In this two-step trial design, more than 3,000 patients on first-line AI + CDK4/6 therapy underwent frequent ctDNA monitoring. When an ESR1 mutation emerged without radiographic progression, patients were randomized to switch from the AI to camizestrant or continue standard therapy.

The early switch prolonged PFS and notably delayed deterioration in quality of life, including pain, fatigue, dyspnea, and emotional well-being.
This study is the first large-scale demonstration that ctDNA-guided endocrine switching may intercept resistance before it manifests clinically.

Updated ctDNA analyses from SERENA-6 will be released in the Rapid Fire session.

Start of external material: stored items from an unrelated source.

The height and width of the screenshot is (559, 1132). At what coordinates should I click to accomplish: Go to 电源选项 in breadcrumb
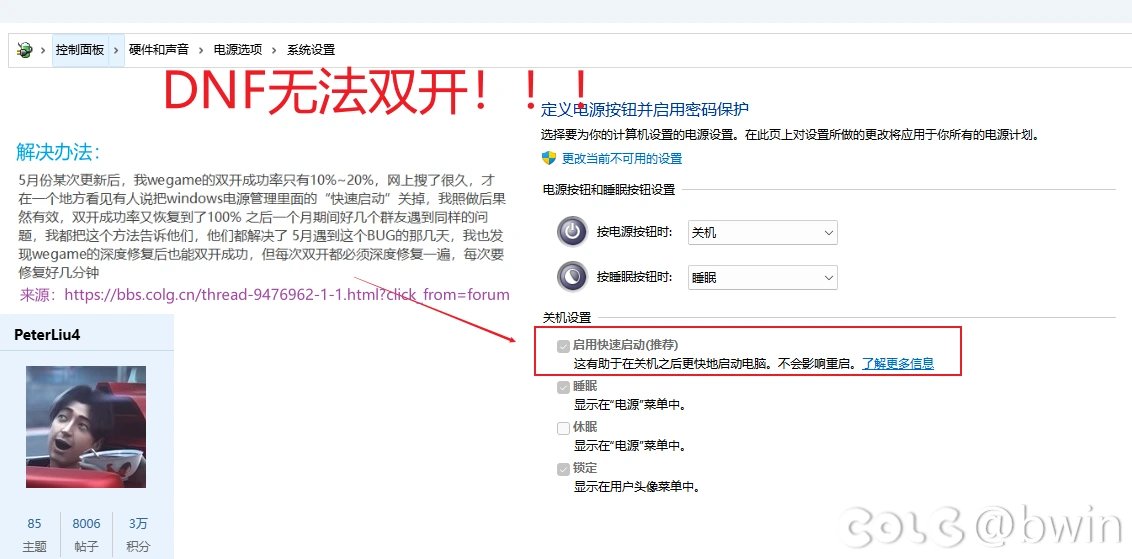[237, 50]

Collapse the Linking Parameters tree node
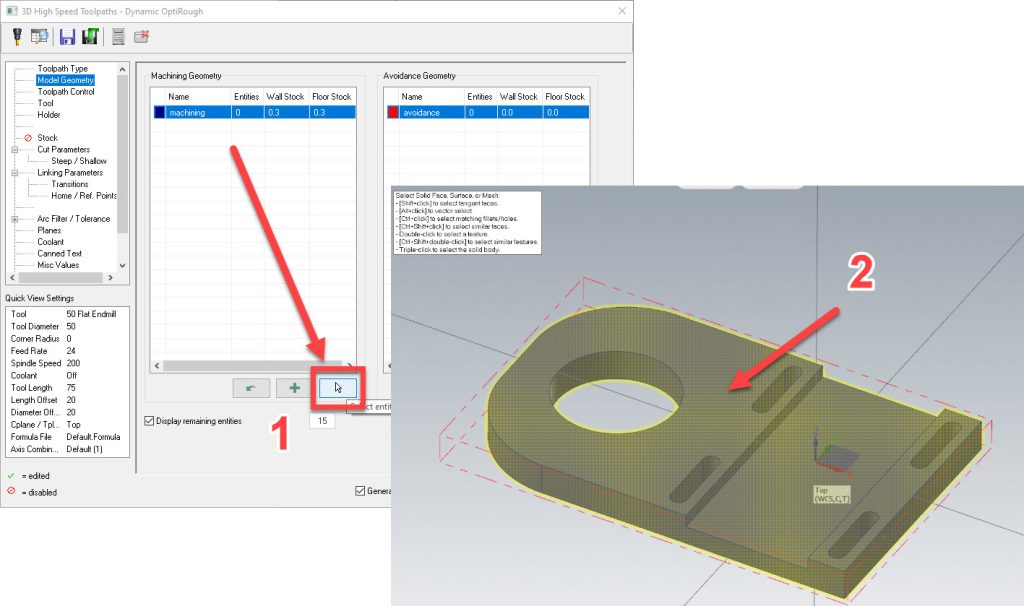(x=15, y=173)
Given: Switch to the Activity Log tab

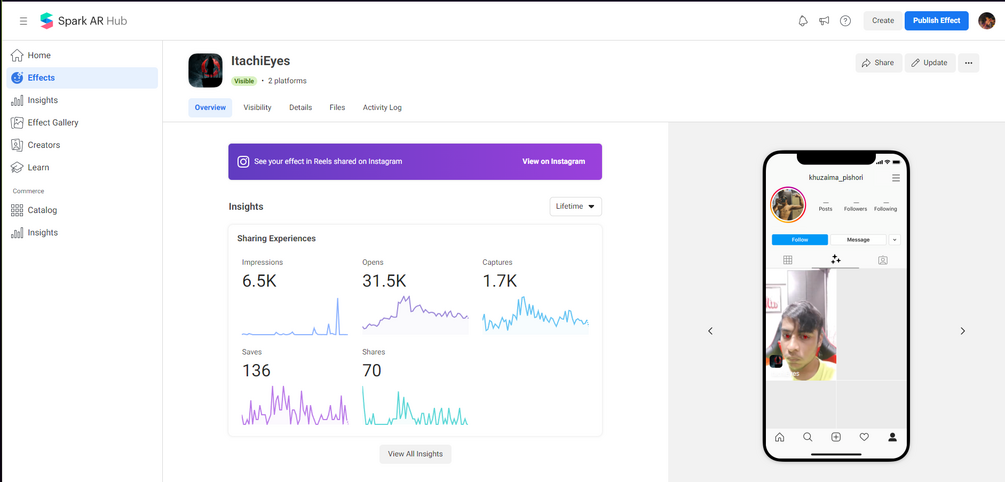Looking at the screenshot, I should [382, 107].
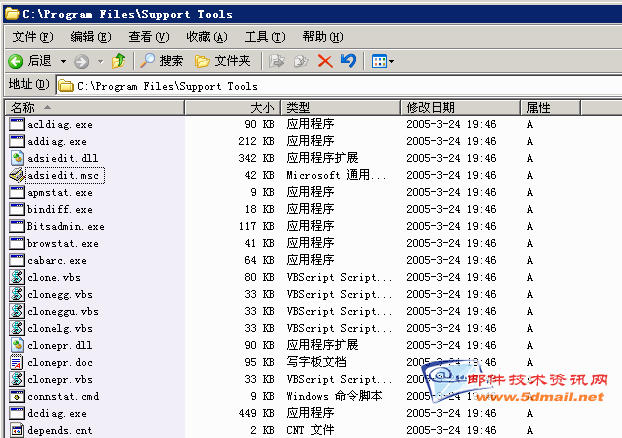Select the clonepr.doc document icon
The height and width of the screenshot is (438, 622).
click(17, 362)
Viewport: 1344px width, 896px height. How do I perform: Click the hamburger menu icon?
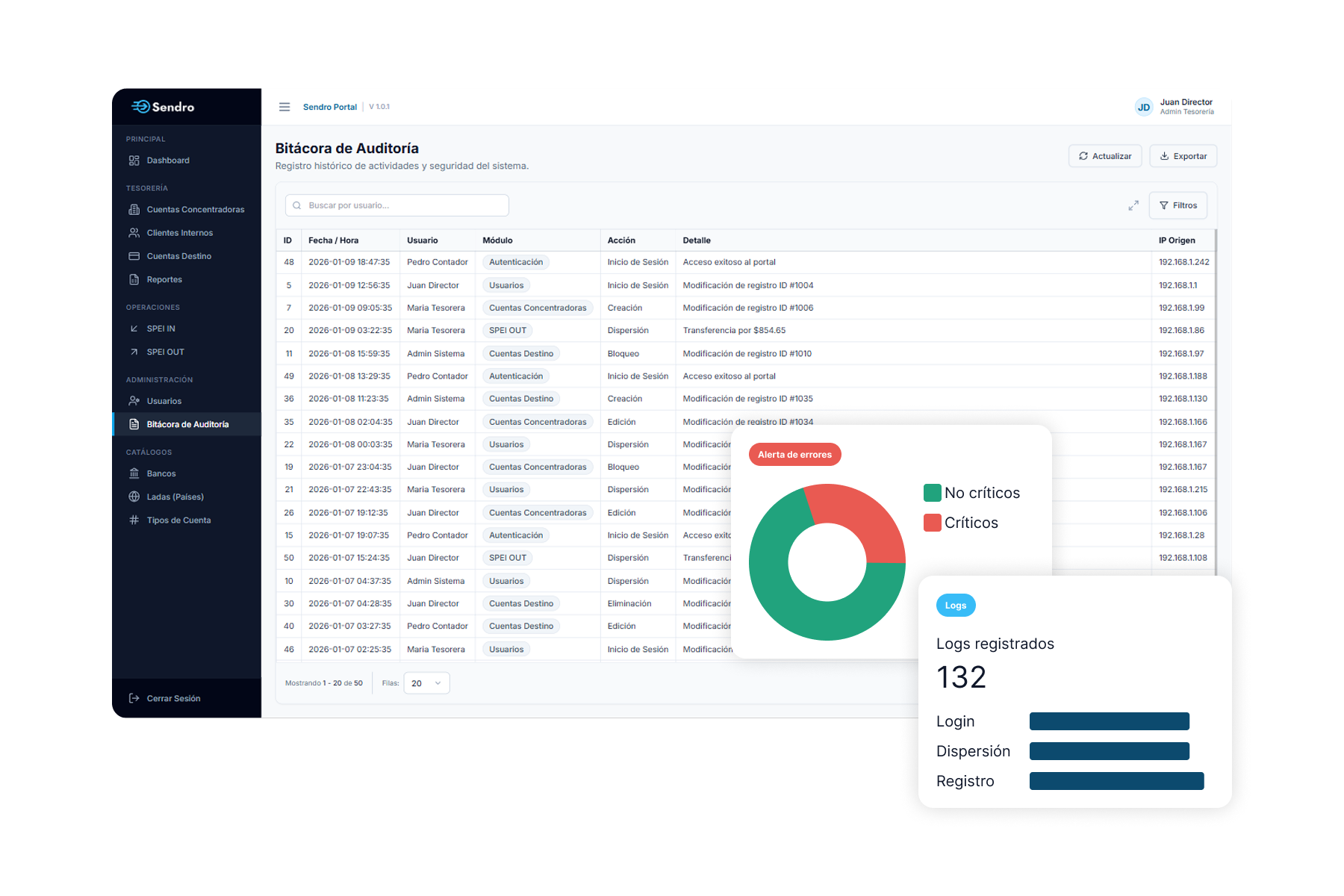pos(284,107)

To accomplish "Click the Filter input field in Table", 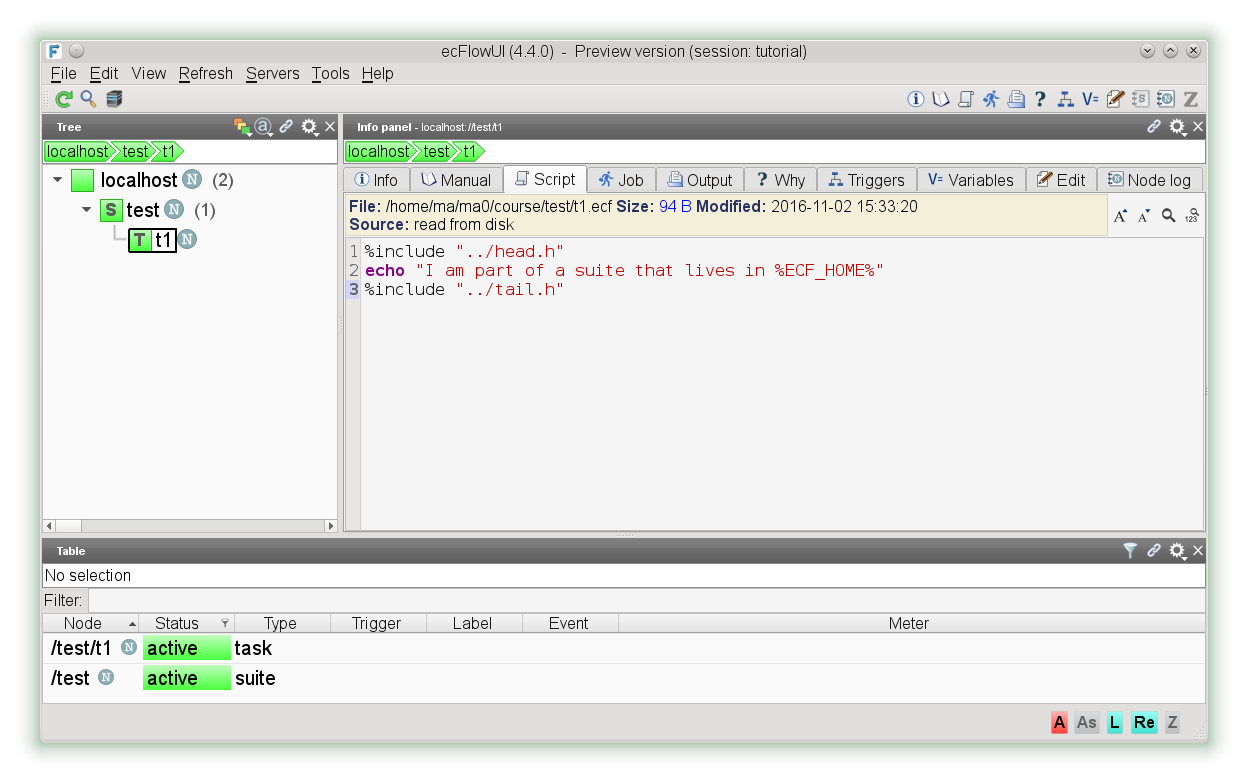I will point(646,600).
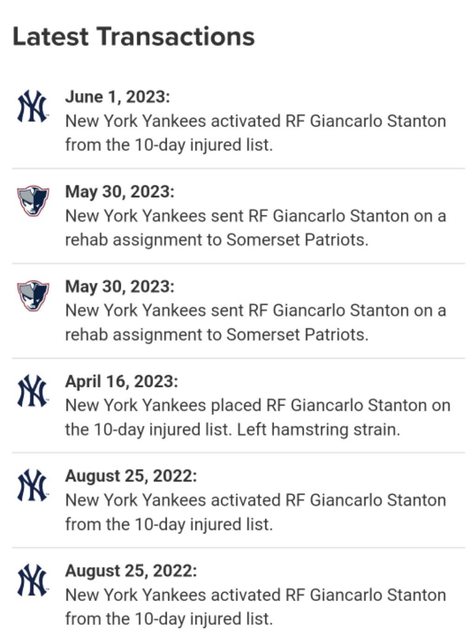The height and width of the screenshot is (640, 472).
Task: Click the first August 25, 2022 date label
Action: coord(131,476)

Beyond SERDs: New ER-Targeted Classes

Dr. Mayer also previewed additional ER-targeted strategies progressing through the pipeline:

  • PROTAC ER degraders such as vepdegestrant, which showed superior PFS versus fulvestrant in ESR1-mutant disease in the VIKTORIA-2 trial.
  • Complete estrogen receptor antagonists (CERANs) like palazestrant, with early signals of activity both alone and in combination with CDK4/6 inhibitors.
  • Next-generation SERMs such as lasofoxifene, currently in Phase III evaluation.
  • These agents expand the landscape beyond traditional endocrine therapy and offer multiple, non–cross-resistant mechanisms of action.

SABCS 2025

Safety: Predictable and Manageable

Across trials, oral SERDs have shown consistent tolerability, with mainly low-grade gastrointestinal symptoms.Some agents produce characteristic but non-impactful effects—such as photopsia with camizestrant or low-grade bradycardia in certain compounds—but these rarely affect daily life or lead to discontinuation.Combination regimens inherit toxicity from their partner drugs, but SERDs themselves remain relatively clean.

What the Future Algorithm Will Look Like

Dr. Mayer presented a vision of how treatment sequencing may evolve:

  • Endocrine therapy + CDK4/6 inhibitor remains the standard.
  • ctDNA-triggered introduction of camizestrant + CDK4/6 inhibition may emerge as a new paradigm.
  • SERD-based combinations (imlunestrant + abemaciclib; giredestrant + everolimus) and PI3K-pathway–directed strategies.
  • PROTAC degraders and next-generation ER antagonists.

 

SABCS 2025

The landscape is becoming richer—but also more complex—requiring baseline and serial genomic profiling to guide choices.